Anoka–Ramsey Community College
- Type: Public community college
- Established: 1965
- Parent institution: Minnesota State Colleges and Universities System
- President: Kent Hanson
- Students: 4,501
- Location: Coon Rapids and Cambridge, Minnesota, United States 45°10′22″N 93°21′09″W﻿ / ﻿45.1727°N 93.3526°W
- Campus: Suburban, 103 acres (42 ha);
- Colors: Blue & yellow
- Nickname: Golden Rams
- Sporting affiliations: NJCAA, Minnesota College Athletic Conference
- Website: www.anokaramsey.edu

= Anoka–Ramsey Community College =

Public college in Cambridge and Coon Rapids, Minnesota, US

Anoka–Ramsey Community College is a public community college in Cambridge and Coon Rapids, Minnesota. Founded in 1965, the college annually serves more than 12,500 students as they pursue associate degrees that transfer as the first two years of a bachelor's degree, as well as certificate programs. Anoka–Ramsey Community College is a member of the Minnesota State Colleges and Universities System. The college also focuses on providing professional development and continuing education programs for working adults. Over 5,570 registrants enroll in these courses each year.

== History ==
Beginning in 1965 with 600 students in a wing of Centennial High School in Circle Pines, Anoka–Ramsey Community College has grown considerably. In 1967 the college moved to the current Coon Rapids Campus of approximately 103 acre. The Cambridge Campus opened in 1978 and has shown consistent growth in enrollment and facilities.
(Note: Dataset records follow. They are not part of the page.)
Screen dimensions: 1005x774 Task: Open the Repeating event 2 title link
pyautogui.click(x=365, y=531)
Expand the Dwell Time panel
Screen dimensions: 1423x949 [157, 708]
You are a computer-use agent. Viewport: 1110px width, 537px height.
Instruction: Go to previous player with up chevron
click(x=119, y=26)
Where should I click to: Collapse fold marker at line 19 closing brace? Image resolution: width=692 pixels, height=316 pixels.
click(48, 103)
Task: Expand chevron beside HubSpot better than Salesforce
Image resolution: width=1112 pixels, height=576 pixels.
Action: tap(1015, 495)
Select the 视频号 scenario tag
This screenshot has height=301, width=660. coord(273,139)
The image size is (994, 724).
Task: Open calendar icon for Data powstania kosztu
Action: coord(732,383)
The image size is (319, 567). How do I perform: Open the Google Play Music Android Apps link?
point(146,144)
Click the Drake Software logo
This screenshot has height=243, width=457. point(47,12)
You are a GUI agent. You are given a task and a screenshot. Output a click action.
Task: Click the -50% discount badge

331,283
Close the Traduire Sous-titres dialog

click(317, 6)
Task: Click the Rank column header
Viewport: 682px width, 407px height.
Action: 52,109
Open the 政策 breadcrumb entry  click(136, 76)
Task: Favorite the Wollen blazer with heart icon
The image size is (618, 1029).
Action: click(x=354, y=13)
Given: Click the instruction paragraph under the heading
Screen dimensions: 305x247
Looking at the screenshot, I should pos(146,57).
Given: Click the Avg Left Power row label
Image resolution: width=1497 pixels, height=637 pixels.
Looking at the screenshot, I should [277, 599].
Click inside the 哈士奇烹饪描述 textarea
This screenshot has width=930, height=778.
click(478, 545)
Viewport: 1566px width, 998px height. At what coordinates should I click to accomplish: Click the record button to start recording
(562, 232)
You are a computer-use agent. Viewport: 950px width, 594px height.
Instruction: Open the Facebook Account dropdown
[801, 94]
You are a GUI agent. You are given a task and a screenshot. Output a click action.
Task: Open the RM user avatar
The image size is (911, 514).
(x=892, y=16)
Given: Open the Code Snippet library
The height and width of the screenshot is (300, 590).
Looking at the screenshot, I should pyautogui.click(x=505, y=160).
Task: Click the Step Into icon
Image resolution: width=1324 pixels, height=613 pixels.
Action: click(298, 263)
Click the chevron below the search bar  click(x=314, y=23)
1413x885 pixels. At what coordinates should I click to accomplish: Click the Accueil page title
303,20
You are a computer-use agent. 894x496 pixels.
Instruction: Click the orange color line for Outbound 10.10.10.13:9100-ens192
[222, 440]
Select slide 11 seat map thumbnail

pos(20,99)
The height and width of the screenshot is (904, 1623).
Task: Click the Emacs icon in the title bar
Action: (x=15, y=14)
In addition, students may complete many Anoka-Ramsey college courses at off-site locations throughout neighboring communities.

== Location ==
Anoka–Ramsey Community College Coon Rapids Campus is located on the banks of the Mississippi River 20 mi north of downtown Minneapolis at 11200 Mississippi Blvd. NW, in Coon Rapids, Minnesota. The Cambridge Campus is located just off west Highway 95 on the Rum River at 300 Spirit River Dr. S, Cambridge.

In the 1980s the Minnesota Japanese School, a weekend supplementary school for Japanese people, formerly held its classes at the Coon Rapids campus, using eleven of its classrooms.

== Accreditation ==
Anoka–Ramsey Community College is accredited by the Higher Learning Commission.

The associate degree Registered Nursing program is accredited by the National League for Nursing Accrediting Commission. The Commission on Accreditation in Physical Therapy Education (CAPTE) of the American Physical Therapy Association (APTA) nationally accredits the Physical Therapist Assistant program.

The Associate of Fine Arts in Music program is fully accredited by the National Association of Schools of Music (NASM).